→ Requirement: Reproduce the client-side cache control article below word for word, from its first line to its last.
··· Selected extract
ONJava.com    
 Published on ONJava.com (http://www.onjava.com/)
 See this if you're having trouble printing code examples


Another Java Servlet Filter Most Web Applications Should Have
Client-Side Cache Control

by Jayson Falkner
03/03/2004

There are several servlet filters that most web applications should have. A few of these filters are detailed in my previous article "Two Filters Every Web Application Should Have," but the theme to these types of filters is always the same — provide some type of functionality that will seriously help almost any web application. In the previous article, two filters were presented: a cache filter and a compression filter. In this article, we will code a filter that can modify HTTP response headers with the intention of using it to modify the client's web browser's cache. Client-side caching isn't as obvious as server-side caching, but it can be incredibly helpful, and it's near-trivial to implement.

Note: In this article, a nice user-friendly introduction to servlet filters is skipped, because you can find a perfectly good one with my previous article. Be sure you know what a servlet filter is before continuing, or else the code will make little sense.

HTTP Response Headers

The current HTTP specification is quite large and it is easy to only pay attention to the things that are forced upon you; e.g., you probably know what a URL is for index.jsp at www.jspbook.com (http://www.jspbook.com/index.jsp), but do you know how to type the HTTP request for the same resource? Did you know that a basic HTTP request is nothing more than plain text? Just for fun, here is what a basic HTTP 1.1 request looks like. Notice that it is typed using telnet.

# telnet www.jspbook.com 80
Trying 209.247.227.227...
Connected to www.jspbook.com.
Escape character is '^]'.
GET /index.jsp HTTP/1.1
host: foobar

After typing in the request (be sure to hit the Enter key an extra time), the web site www.jspbook.com returned the contents for /index.jsp, an HTML page.
······
··· Data lines
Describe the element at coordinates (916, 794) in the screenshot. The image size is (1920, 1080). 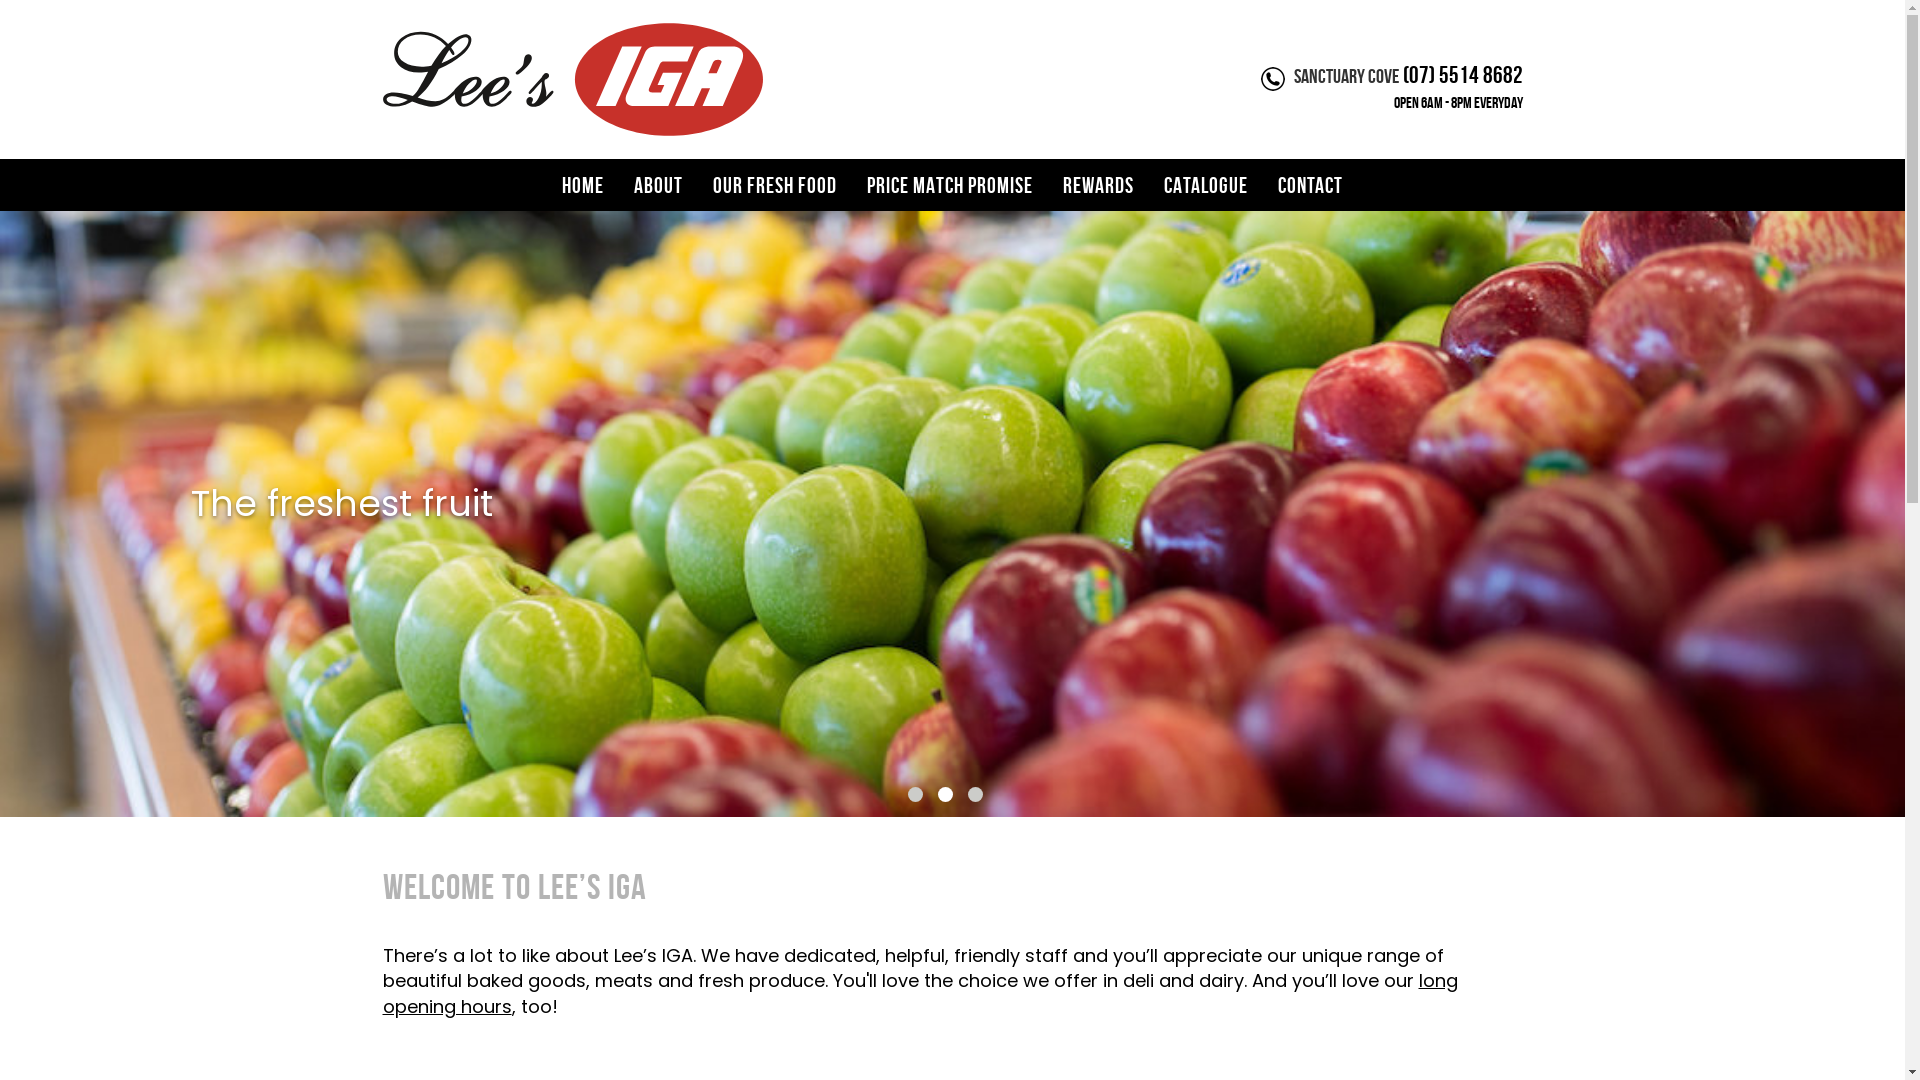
······
→ Task solution:
ONJava.com    
 Published on ONJava.com (http://www.onjava.com/)
 See this if you're having trouble printing code examples


Another Java Servlet Filter Most Web Applications Should Have
Client-Side Cache Control

by Jayson Falkner
03/03/2004

There are several servlet filters that most web applications should have. A few of these filters are detailed in my previous article "Two Filters Every Web Application Should Have," but the theme to these types of filters is always the same — provide some type of functionality that will seriously help almost any web application. In the previous article, two filters were presented: a cache filter and a compression filter. In this article, we will code a filter that can modify HTTP response headers with the intention of using it to modify the client's web browser's cache. Client-side caching isn't as obvious as server-side caching, but it can be incredibly helpful, and it's near-trivial to implement.

Note: In this article, a nice user-friendly introduction to servlet filters is skipped, because you can find a perfectly good one with my previous article. Be sure you know what a servlet filter is before continuing, or else the code will make little sense.

HTTP Response Headers

The current HTTP specification is quite large and it is easy to only pay attention to the things that are forced upon you; e.g., you probably know what a URL is for index.jsp at www.jspbook.com (http://www.jspbook.com/index.jsp), but do you know how to type the HTTP request for the same resource? Did you know that a basic HTTP request is nothing more than plain text? Just for fun, here is what a basic HTTP 1.1 request looks like. Notice that it is typed using telnet.

# telnet www.jspbook.com 80
Trying 209.247.227.227...
Connected to www.jspbook.com.
Escape character is '^]'.
GET /index.jsp HTTP/1.1
host: foobar

After typing in the request (be sure to hit the Enter key an extra time), the web site www.jspbook.com returned the contents for /index.jsp, an HTML page.